I guess it is known issue and undo system limitation that if you edit some property when you’re in edit mode (for example if you change object’s location) and then undo (and if the last undo operation wasn’t edit mode toggle) those properties won’t be affected by undo.
My questions is what properties are affected by undo in EDIT mode? Maybe it’s possible to store data somewhere else in blender I guess besides scene/object properties and expect it to be restored on undo?
Or in edit mode undo system stores only edit mesh / bmesh changes?
Have you tested it in the Blender 3.6.0? I just tested it in there, switched to the Edit Mode, changed object’s location and then pressed CTRL+Z and it works
I think you’ve missed important step “the last undo operation shouldn’t be edit mode toggle”. If you add some other operator after toggle you’d be able to reproduce the issue.
I’ve noticed that whether you’re gonna be in an Edit Mode or Sculpt, if you will press CTRL+Z it will take you back to an Object Mode even if you haven’t added any of changes.
You can disable this feature by unchecking Undo option in your Keymap settings. But, it will also disable undo functionality as well. Dunno why. It seems to me like both these functions are split with each other using by the same key.
Based on that, I can assume that maybe it’s just how it should be working, or, if you think that it’s a bug or something - you can report about it straightly from Blender interface:
It’s already reported to blender and it’s considered not a bug but an undo system limitation.
What I’m looking for is to understand more specifically the limits of this issue.
First of all, as undo problems in EDIT mode is a known limitation then preferably in edit mode user should be doing only edit mode related operations to avoid meething those kind of issues.
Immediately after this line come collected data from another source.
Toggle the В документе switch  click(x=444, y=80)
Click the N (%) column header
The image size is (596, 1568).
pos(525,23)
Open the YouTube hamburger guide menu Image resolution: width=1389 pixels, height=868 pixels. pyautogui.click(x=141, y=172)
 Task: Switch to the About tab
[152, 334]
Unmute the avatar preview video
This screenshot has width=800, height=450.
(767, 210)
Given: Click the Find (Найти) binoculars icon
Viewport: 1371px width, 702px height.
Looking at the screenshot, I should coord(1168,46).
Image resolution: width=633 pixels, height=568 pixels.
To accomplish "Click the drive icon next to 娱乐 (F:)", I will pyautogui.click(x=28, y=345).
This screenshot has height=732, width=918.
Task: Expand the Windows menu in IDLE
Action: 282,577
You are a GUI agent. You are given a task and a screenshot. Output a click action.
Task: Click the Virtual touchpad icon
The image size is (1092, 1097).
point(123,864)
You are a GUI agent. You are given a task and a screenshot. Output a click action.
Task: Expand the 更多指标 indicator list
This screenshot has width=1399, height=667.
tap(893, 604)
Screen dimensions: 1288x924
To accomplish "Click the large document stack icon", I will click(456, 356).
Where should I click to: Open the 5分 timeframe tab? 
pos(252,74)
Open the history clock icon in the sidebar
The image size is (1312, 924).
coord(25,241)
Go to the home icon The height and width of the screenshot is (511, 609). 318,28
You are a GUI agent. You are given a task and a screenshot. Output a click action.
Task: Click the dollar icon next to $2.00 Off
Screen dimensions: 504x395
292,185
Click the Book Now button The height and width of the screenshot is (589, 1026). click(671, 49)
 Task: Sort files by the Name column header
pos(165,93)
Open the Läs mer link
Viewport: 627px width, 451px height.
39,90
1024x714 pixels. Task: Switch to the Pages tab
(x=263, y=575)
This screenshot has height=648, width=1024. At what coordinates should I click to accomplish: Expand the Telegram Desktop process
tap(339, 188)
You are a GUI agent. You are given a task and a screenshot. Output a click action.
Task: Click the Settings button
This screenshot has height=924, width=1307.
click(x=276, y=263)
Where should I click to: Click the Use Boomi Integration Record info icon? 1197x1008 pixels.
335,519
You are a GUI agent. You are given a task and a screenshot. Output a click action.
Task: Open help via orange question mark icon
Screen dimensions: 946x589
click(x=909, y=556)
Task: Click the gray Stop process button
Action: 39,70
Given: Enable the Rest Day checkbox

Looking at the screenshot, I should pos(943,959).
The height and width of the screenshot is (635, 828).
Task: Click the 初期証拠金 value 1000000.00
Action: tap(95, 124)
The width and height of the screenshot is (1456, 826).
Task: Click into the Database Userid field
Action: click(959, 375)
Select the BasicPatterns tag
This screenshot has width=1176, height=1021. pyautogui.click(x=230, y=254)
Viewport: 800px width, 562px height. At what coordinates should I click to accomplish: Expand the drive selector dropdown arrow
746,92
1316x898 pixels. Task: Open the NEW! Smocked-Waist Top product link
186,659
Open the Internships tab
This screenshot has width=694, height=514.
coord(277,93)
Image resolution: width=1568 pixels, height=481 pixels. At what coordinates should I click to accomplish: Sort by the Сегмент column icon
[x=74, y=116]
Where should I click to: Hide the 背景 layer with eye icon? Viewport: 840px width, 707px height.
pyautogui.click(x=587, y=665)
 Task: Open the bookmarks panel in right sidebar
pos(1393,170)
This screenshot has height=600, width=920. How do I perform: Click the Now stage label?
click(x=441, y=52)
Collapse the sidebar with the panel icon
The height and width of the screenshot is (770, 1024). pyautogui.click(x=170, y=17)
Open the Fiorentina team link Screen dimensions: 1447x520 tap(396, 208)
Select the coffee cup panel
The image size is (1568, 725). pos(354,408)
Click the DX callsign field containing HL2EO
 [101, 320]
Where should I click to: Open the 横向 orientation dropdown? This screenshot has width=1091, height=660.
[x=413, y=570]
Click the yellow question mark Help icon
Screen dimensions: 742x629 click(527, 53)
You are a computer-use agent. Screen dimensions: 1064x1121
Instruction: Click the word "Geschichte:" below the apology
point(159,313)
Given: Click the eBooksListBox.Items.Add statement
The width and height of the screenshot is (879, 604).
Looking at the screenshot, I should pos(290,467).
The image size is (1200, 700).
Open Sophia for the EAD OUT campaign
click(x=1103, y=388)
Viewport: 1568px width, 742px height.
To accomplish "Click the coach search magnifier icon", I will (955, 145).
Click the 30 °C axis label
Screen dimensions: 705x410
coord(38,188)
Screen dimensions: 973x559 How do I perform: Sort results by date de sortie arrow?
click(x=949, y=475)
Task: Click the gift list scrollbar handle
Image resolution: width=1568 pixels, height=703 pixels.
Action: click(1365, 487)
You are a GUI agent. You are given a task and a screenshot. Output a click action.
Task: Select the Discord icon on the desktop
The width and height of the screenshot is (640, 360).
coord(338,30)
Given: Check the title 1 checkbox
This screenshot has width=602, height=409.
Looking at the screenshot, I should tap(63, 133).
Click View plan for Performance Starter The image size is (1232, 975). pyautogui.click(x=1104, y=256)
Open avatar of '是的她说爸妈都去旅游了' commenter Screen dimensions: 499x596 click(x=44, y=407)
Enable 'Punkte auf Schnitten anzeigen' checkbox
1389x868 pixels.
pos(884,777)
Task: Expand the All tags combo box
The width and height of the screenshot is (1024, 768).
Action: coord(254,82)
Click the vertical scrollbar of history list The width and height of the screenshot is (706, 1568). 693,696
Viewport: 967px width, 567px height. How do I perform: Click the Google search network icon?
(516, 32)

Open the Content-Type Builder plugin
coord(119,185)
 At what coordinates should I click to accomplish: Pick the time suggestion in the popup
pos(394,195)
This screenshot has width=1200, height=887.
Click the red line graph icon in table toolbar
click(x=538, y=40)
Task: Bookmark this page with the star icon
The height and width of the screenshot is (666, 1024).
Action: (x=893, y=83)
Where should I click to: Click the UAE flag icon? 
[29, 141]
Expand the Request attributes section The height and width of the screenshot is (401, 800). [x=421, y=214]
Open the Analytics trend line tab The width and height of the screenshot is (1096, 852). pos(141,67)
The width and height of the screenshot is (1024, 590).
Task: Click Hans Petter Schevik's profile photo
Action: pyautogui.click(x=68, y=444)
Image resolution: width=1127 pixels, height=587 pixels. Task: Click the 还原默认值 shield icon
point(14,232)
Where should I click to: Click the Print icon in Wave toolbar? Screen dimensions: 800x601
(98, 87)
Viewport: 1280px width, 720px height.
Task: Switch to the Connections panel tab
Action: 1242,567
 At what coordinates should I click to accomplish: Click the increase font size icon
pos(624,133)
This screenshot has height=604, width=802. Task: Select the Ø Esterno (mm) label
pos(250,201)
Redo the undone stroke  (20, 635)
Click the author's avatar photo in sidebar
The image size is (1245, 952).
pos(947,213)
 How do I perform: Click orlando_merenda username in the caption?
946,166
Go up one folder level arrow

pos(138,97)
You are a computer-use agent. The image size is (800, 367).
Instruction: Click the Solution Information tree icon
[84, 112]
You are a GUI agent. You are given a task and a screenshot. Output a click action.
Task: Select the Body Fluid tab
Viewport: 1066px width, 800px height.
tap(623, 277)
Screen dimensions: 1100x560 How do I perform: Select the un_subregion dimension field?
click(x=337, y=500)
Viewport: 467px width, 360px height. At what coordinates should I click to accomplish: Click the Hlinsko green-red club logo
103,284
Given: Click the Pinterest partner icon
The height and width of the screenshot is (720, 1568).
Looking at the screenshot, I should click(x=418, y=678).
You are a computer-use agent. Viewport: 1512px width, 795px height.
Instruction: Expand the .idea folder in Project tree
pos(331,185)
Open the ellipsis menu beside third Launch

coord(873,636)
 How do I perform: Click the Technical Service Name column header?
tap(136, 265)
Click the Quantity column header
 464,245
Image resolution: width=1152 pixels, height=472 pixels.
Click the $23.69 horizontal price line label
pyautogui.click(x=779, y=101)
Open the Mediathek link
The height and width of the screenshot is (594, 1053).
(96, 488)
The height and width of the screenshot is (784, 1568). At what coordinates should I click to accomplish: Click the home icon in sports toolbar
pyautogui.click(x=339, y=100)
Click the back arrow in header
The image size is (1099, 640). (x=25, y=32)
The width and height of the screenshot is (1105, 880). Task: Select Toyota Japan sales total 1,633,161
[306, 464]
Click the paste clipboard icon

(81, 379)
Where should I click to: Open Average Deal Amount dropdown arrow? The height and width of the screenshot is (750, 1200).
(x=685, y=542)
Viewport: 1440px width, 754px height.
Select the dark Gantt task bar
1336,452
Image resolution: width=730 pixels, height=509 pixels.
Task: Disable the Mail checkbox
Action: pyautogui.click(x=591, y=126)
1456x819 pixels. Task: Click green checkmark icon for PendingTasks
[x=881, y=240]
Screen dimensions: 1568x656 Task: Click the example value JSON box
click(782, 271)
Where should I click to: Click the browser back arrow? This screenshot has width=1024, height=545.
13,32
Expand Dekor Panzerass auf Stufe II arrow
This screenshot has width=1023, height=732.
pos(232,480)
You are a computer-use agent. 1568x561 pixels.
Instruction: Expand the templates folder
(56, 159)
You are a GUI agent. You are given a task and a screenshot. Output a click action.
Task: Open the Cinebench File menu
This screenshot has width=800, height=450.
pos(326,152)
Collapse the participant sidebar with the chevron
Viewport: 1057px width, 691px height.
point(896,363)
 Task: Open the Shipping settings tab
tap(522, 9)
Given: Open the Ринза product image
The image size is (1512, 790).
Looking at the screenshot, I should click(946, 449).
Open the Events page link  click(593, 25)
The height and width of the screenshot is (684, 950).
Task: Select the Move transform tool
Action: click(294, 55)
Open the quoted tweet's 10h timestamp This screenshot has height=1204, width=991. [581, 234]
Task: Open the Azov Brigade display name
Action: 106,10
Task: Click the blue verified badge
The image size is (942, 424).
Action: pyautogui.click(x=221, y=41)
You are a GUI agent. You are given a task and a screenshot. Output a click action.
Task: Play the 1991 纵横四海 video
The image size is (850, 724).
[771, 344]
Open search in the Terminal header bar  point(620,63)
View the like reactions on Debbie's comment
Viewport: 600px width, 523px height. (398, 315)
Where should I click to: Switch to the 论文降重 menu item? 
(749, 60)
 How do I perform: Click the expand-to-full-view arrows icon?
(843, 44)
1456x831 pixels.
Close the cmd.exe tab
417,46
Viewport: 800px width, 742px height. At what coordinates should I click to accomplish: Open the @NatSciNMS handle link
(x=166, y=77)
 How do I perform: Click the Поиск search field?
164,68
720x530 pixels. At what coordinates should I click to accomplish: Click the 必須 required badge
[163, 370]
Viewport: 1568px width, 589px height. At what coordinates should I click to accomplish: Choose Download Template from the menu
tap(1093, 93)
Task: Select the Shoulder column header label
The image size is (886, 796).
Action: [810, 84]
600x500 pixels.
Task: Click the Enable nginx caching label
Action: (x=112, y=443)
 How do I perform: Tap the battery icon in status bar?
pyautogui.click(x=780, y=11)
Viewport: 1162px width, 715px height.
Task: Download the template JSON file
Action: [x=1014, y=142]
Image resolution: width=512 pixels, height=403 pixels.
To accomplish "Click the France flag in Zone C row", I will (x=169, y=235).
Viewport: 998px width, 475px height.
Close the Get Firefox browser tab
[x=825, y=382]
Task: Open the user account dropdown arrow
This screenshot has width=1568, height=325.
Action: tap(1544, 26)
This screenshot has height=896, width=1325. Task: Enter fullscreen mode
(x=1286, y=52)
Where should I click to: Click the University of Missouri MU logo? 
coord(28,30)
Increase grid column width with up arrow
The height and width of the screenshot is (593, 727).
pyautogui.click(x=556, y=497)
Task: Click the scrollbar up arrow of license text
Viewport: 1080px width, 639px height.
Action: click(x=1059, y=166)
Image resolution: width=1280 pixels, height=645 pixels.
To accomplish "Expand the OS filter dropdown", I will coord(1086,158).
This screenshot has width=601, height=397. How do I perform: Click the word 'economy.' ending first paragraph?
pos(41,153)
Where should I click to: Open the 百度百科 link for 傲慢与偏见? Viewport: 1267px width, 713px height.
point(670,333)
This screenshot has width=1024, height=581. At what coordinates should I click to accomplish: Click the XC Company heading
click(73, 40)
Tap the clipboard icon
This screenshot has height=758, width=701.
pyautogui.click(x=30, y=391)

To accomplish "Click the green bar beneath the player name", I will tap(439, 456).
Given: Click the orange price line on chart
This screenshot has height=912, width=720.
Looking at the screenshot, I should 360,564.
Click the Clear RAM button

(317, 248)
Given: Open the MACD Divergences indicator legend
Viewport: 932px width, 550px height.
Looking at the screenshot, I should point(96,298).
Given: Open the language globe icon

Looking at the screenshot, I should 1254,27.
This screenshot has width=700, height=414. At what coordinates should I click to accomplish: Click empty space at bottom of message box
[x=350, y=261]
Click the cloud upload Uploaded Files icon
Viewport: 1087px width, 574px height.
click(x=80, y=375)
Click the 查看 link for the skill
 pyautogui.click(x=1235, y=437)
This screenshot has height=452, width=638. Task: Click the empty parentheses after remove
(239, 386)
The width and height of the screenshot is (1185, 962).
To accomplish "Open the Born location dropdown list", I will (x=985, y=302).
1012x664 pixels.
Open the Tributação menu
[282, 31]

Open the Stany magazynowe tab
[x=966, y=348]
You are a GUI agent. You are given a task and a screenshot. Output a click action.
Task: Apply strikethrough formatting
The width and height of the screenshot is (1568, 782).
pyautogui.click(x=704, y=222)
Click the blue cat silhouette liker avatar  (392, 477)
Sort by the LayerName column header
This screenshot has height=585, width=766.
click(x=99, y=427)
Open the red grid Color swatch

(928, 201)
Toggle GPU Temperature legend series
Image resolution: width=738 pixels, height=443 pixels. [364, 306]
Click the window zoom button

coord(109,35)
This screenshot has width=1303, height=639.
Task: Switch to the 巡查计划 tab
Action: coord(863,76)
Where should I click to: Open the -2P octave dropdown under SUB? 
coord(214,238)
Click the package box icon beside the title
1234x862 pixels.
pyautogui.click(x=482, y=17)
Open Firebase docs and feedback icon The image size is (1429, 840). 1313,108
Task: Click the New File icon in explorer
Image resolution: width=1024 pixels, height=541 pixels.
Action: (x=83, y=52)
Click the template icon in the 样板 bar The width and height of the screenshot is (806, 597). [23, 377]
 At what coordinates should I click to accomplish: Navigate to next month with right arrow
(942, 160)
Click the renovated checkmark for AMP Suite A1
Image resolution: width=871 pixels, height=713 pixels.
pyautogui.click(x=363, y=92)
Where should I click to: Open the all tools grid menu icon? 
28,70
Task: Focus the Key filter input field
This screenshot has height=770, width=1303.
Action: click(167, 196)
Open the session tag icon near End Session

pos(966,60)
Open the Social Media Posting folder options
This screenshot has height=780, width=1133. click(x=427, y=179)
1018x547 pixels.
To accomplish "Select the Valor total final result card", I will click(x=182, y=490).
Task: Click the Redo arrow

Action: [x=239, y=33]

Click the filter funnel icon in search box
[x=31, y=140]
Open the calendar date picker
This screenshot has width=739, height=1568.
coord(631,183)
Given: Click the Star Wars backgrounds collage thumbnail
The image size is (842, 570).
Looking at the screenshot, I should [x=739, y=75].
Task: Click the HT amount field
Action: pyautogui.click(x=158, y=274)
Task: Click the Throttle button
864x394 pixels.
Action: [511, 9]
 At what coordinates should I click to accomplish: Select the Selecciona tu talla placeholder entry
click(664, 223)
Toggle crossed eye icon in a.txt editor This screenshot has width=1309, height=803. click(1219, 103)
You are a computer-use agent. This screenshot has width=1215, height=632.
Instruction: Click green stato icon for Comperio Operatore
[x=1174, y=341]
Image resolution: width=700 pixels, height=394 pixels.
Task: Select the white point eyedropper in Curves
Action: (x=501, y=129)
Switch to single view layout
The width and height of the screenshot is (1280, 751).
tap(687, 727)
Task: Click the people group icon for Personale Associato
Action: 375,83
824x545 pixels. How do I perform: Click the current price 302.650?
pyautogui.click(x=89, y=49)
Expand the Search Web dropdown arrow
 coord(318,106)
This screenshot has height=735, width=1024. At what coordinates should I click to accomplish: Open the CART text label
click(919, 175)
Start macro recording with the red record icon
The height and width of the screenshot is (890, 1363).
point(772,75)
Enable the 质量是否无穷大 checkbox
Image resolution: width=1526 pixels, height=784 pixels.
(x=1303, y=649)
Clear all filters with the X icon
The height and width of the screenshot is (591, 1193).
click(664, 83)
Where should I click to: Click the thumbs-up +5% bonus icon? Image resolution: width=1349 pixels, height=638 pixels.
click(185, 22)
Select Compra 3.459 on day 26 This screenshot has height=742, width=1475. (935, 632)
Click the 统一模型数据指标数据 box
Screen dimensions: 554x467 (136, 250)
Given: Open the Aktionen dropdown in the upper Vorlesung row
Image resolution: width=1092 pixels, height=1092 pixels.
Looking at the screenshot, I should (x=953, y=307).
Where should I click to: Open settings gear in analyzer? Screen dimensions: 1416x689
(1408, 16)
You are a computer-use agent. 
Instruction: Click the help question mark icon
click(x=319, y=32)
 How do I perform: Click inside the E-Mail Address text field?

But I think there could be a workaround for your case, you can try to create a new undo step (see bpy.ops.ed.undo_push) after you switched to OBJECT mode, so this undo step won’t be related to EDIT mode and won’t have the limitation. Haven’t tested it though, just an idea.
This works, but it’s not suitable for my use case because it makes the operator produce 2 undo steps rather than 1—
The user needs to undo twice to undo what the operator did.
The “last operator adjustment” panel only goes back 1 undo step when its properties are adjusted, so—since the operator creates 2 undo steps per execution—sliding a slider in the panel causes the undo history to rapidly fill up with steps, ruining the user’s undo history.
That’s interesting. You added bpy.ops.ed.undo_push to the some property update callback or why this occurs? Maybe there’s some workaround to make sliding create just 1 undo step as it does usually in OBJECT mode.